The multifaceted role of macrophages during acute liver injury

Abstract

The liver is situated at the interface of the gut and circulation where it acts as a filter for blood-borne and gut-derived microbes and biological molecules, promoting tolerance of non-invasive antigens while driving immune responses against pathogenic ones. Liver resident immune cells such as Kupffer cells (KCs), a subset of macrophages, maintain homeostasis under physiological conditions. However, upon liver injury, these cells and others recruited from circulation participate in the response to injury and the repair of tissue damage. Such response is thus spatially and temporally regulated and implicates interconnected cells of immune and non-immune nature. This review will describe the hepatic immune environment during acute liver injury and the subsequent wound healing process. In its early stages, the wound healing immune response involves a necroinflammatory process characterized by partial depletion of resident KCs and lymphocytes and a significant infiltration of myeloid cells including monocyte-derived macrophages (MoMFs) complemented by a wave of pro-inflammatory mediators. The subsequent repair stage includes restoring KCs, initiating angiogenesis, renewing extracellular matrix and enhancing proliferation/activation of resident parenchymal and mesenchymal cells. This review will focus on the multifaceted role of hepatic macrophages, including KCs and MoMFs, and their spatial distribution and roles during acute liver injury.

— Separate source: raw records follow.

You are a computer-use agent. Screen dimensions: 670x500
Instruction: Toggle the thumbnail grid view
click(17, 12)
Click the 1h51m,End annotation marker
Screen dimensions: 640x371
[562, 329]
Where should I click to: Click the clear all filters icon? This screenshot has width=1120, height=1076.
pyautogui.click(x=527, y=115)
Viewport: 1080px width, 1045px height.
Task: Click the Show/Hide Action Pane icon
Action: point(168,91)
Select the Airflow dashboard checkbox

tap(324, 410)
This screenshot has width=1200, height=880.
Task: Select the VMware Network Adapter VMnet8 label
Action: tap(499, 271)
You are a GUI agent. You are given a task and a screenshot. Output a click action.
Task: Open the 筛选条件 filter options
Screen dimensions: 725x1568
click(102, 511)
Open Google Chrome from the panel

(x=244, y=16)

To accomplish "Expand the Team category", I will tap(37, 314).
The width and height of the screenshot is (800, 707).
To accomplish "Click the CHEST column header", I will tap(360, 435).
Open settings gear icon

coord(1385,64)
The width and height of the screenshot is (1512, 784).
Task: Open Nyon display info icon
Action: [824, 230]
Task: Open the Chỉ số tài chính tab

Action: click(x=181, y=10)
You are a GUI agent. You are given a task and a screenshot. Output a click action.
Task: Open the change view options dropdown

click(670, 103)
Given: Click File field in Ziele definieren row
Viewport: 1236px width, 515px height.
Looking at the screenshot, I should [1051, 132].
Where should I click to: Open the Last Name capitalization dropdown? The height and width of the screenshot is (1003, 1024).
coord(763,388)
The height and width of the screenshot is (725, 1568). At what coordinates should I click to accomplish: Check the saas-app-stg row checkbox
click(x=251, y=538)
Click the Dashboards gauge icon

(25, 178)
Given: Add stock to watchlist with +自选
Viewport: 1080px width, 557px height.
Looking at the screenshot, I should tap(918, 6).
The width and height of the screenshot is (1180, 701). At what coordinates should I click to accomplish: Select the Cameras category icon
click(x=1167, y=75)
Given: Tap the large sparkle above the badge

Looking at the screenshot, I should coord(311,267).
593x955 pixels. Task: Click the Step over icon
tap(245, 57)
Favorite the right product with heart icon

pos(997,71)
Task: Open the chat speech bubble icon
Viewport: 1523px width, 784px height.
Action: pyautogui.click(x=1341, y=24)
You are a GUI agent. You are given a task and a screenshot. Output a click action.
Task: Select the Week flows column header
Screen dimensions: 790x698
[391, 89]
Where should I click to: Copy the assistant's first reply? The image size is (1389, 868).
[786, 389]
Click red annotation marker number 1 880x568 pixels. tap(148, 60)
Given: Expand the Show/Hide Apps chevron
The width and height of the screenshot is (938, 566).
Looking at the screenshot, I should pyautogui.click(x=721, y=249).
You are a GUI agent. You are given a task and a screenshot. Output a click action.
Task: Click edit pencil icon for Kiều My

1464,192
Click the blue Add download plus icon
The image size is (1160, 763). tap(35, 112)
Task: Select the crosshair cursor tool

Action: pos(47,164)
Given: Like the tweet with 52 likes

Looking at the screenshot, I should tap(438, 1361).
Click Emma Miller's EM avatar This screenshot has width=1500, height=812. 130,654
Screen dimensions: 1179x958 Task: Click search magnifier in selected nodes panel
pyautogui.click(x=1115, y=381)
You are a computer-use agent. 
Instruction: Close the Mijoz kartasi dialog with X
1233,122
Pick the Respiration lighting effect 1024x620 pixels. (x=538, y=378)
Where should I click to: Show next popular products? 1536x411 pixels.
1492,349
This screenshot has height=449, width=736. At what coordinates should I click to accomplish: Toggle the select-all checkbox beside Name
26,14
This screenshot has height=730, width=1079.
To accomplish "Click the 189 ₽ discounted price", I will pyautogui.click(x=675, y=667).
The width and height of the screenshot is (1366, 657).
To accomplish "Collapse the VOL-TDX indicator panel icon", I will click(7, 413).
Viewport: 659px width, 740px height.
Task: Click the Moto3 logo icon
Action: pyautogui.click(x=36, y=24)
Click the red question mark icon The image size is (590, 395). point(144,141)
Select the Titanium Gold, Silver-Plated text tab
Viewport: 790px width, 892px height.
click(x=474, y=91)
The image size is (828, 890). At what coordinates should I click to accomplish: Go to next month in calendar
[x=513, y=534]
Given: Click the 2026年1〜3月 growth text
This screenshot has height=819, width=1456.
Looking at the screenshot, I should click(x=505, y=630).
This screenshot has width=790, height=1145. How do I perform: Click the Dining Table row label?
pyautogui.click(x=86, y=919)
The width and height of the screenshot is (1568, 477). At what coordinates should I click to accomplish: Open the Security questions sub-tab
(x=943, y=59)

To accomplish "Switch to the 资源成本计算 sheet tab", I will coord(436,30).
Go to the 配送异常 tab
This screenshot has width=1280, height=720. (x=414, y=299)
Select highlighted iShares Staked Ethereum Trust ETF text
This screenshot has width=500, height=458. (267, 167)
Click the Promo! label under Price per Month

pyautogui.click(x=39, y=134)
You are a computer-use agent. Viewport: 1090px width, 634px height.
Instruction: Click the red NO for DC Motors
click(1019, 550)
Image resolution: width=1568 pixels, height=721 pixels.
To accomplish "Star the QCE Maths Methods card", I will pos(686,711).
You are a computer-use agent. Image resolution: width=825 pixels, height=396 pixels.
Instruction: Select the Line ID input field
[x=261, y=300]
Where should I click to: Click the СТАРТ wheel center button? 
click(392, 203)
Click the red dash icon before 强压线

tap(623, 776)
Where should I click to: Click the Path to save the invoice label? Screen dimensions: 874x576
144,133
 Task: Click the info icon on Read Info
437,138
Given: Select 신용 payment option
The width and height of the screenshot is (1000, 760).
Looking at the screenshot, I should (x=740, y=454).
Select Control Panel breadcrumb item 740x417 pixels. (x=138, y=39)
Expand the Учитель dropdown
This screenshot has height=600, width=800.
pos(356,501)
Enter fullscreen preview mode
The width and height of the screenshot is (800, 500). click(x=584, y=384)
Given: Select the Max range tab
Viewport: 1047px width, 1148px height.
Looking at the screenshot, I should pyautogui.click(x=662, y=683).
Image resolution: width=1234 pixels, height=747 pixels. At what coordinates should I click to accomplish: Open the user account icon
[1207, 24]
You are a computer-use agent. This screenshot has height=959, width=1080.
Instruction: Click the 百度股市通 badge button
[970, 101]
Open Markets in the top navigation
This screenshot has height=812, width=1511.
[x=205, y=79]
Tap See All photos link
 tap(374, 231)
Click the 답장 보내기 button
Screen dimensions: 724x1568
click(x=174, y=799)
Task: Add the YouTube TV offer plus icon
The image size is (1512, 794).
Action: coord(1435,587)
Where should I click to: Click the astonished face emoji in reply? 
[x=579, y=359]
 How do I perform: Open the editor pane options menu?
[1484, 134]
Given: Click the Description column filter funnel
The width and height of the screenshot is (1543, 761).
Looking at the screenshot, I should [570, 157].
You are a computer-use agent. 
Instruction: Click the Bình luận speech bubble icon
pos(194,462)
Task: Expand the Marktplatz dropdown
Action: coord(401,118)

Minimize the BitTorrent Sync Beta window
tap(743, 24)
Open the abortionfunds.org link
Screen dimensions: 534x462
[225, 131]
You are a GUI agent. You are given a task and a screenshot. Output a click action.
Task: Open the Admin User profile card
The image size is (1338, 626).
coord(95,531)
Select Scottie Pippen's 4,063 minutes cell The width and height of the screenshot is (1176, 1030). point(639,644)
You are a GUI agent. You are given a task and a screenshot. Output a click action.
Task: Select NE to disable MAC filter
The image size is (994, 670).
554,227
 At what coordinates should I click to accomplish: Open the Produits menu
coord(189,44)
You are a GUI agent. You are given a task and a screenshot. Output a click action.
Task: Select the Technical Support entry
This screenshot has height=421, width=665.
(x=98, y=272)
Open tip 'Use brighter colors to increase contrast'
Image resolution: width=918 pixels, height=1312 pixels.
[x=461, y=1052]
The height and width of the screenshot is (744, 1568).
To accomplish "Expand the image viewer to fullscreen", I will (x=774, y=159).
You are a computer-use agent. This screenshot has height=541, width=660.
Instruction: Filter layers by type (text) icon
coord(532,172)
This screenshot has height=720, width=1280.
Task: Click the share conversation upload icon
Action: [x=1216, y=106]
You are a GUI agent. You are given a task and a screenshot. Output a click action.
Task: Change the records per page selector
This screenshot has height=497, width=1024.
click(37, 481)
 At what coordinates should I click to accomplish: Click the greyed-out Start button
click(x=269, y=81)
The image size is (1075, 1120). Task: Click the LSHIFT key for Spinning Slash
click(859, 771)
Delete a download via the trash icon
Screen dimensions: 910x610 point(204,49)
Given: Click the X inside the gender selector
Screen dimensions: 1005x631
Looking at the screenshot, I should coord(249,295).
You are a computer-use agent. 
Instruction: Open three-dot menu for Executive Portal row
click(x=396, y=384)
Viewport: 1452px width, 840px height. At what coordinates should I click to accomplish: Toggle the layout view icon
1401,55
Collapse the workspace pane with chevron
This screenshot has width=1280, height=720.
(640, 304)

Keywords: acute injury; liver; macrophages; necroinflammation; spatial distribution; tissue repair; wound healing response.

Figure 1

Schematic representations of a classical liver lobule and sinusoids. (A) The classical liver lobule has a hexagon-like structure. It is composed of a central vein surrounded by portal triads. Each portal triad is composed of a portal venule, a hepatic artery and a bile duct. (B) the insert, Central veins connect to portal veins via sinusoids which are capillary vessels where oxygen-rich blood from the hepatic artery mixes with the nutrient-rich blood from the portal vein and is delivered to the central vein. They are lined by a layer of fenestrated LSECs allowing the communication between sinusoidal blood and the perisinusoidal space of Disse and hepatocytes. KCs, the hepatic resident macrophages are located inside the sinusoids. KCs are strategically located adjacent to fenestrated LSECs to ensure clearing of portal blood from bacteria, viruses, immune complexes, effete proteins and lipids via their phagocytic activity and cytokine production. HSCs are residents of the space of Disse and exhibit a quiescent state under homeostasis. They are responsible of Vitamin A storage and metabolism. Under homeostatic conditions, few monocyte-derived macrophages (MoMFs) could be also distinguished. Liver capsular macrophages (LCMs), located in the hepatic capsule, sense and prevent the translocation of bacteria from the peritoneum into the liver. Non-classical monocytes (NCMs) patrol endothelial cells of sinusoids and are responsible for repairing vessel damage. Created using Biorender.com.

Figure 2

Schematic representation of the wound healing response during toxin-induced acute liver injury. The first response phase termed necroinflammation, is characterized by the death of pericentral hepatocytes, a partial depletion of hepatic lymphocytes, decrease of Kupffer cells, the influx of myeloid cells, namely Ly6C^hiCX3CR1^- inflammatory monocytes, differentiated Ly6C⁺CX3CR1⁺ MoMFs, non-classical monocytes (NCMs), and a first wave of neutrophils, and the release of pro-inflammatory cytokines and chemokines, including IL-1β and TNF-α. Subsequently, during the early repair, MoMFs further differentiate and proliferate, they relocate to the inner necrotic regions around central veins and participate to the activation of HSCs and the clearing of dead hepatocytes. KCs proliferate from remaining KCs and repopulate the outermost regions of the injury around central veins. A second wave of infiltrating neutrophils contribute to injury repair by clearing dead cell debris and release of ROS. During late repair, MoMFs and neutrophils are depleted, and the cluster of KCs and HSCs around central veins dissipate to re-establish the homeostatic spatial distribution of resident cell subsets.